The limitations of this study were as follows. First, the image recognition of GoogleTM operates on a relatively small resolution (224 × 224 pixels). Therefore, this AI algorithm can only identify large and obvious image features, and small lung lesions may be missed. Second, the AI model used in this study could not locate lesions. Third, this is a single center retrospective study, and the size of the validation dataset is relatively small. The accuracy result may not be generalizable to different CXR machine and settings. Fourth, this AI model is not optimal for detect TB cases without a typical TB pattern. However, physicians also have the similar limitation. Fifth, we did not evaluate the accuracy of radiologists. However, the retrospectively collected radiology reports may reflect the accuracy of daily clinical practice of radiologists. Finally, we did not evaluate the accuracy of frontline medical staffs such as junior residents and nurse practitioners. However, we can expect their accuracy for TB detection would be lower than expert physicians. And AI algorithm may be more helpful for them.

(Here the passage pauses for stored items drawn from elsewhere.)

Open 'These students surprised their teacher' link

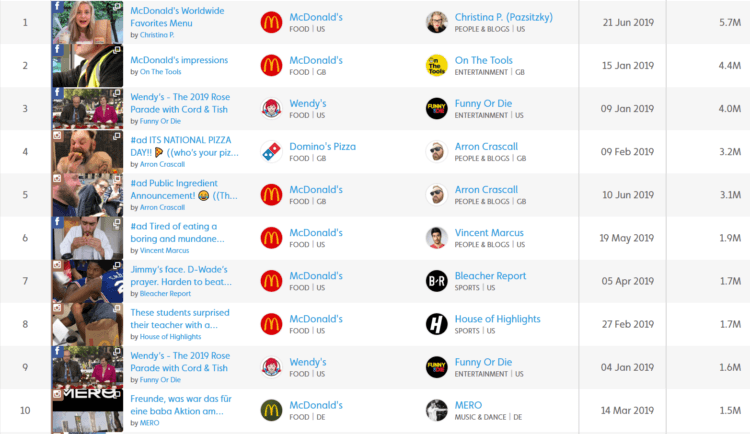180,319
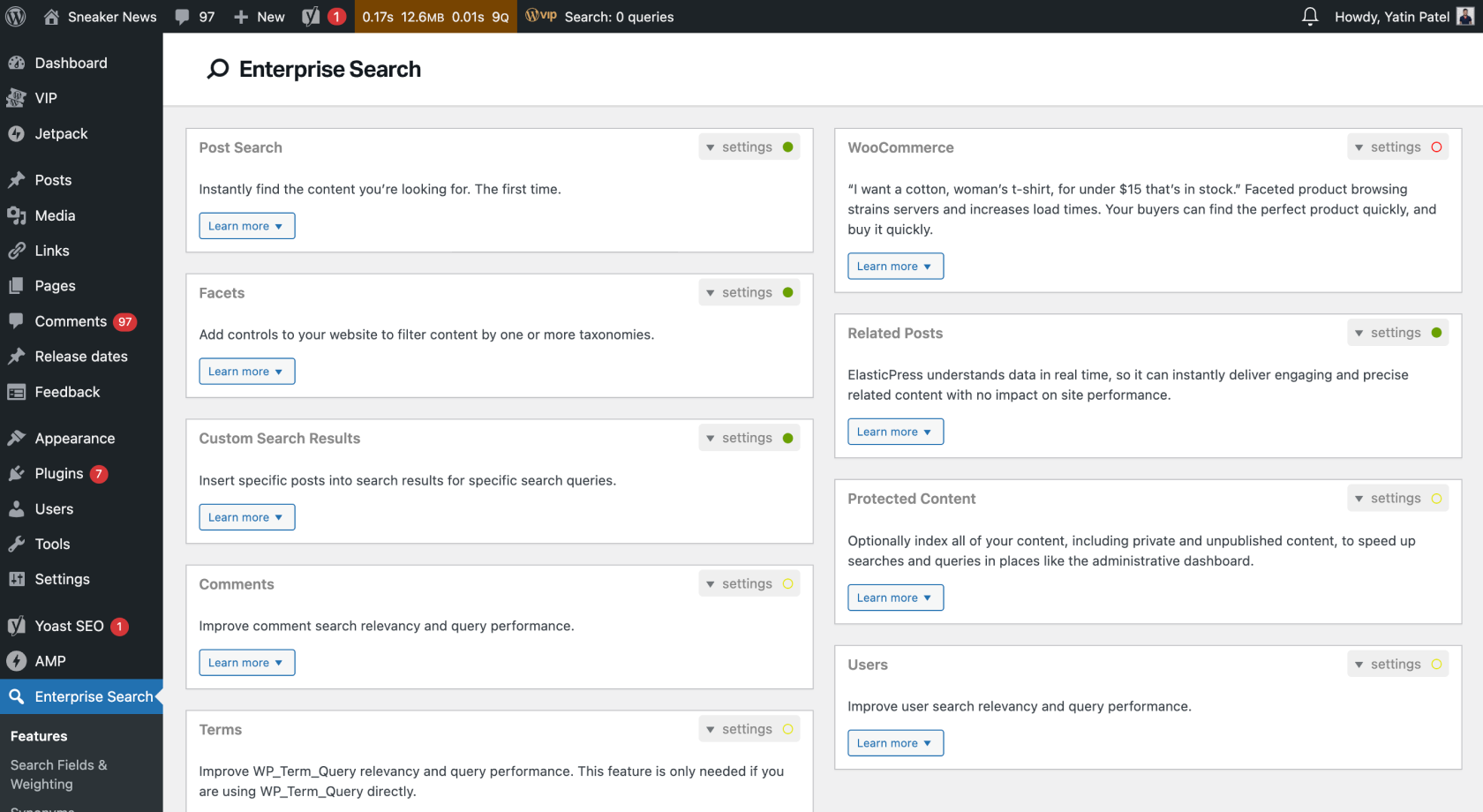Screen dimensions: 1483x812
Task: Open the Plugins menu in sidebar
Action: pos(58,474)
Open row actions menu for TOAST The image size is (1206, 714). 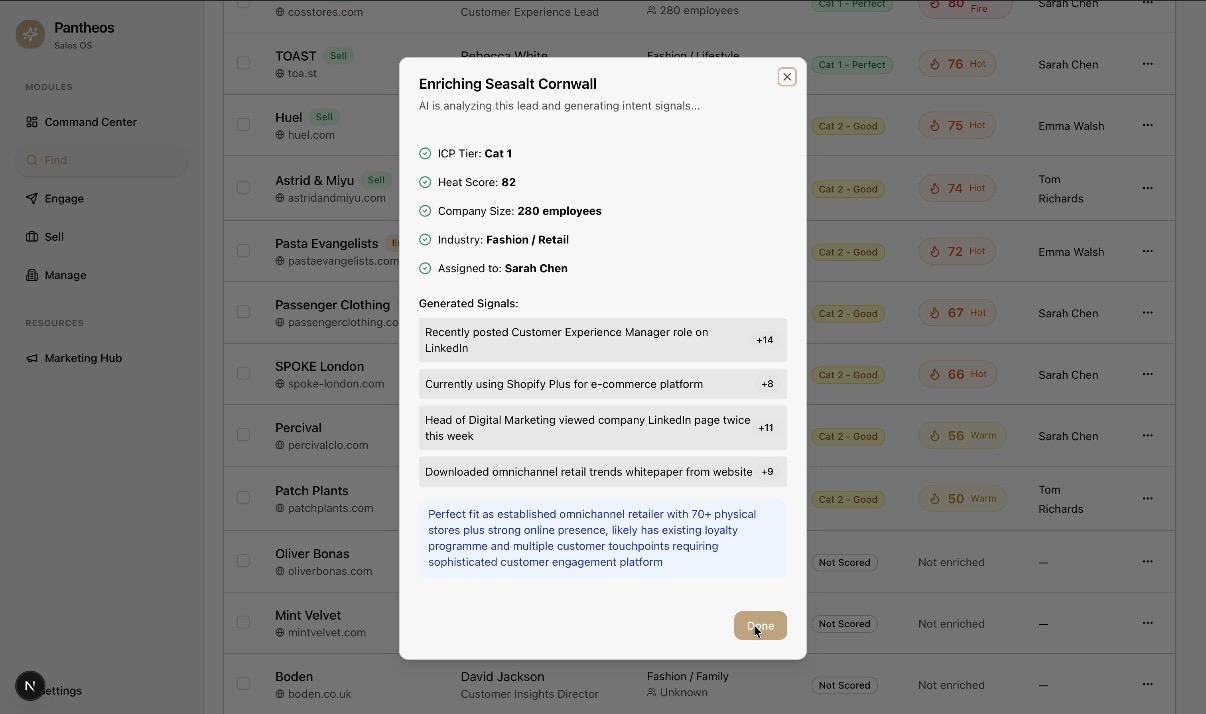1147,64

In conclusion, this study developed an open and free AI algorithm, which is effective in detection of typical TB features on CXR. The accuracy is acceptable and may be close to the clinical experts. We suggest a predictive value > 0.9 for high TB probability. For predictive value 0.5–0.9, abnormal pattern is favored, and TB may be considered. For predictive value < 0.4, TB is unlikely. Further research with larger scale validation to evaluate the generalizability of the algorithm, and compare the performance in different population, is required.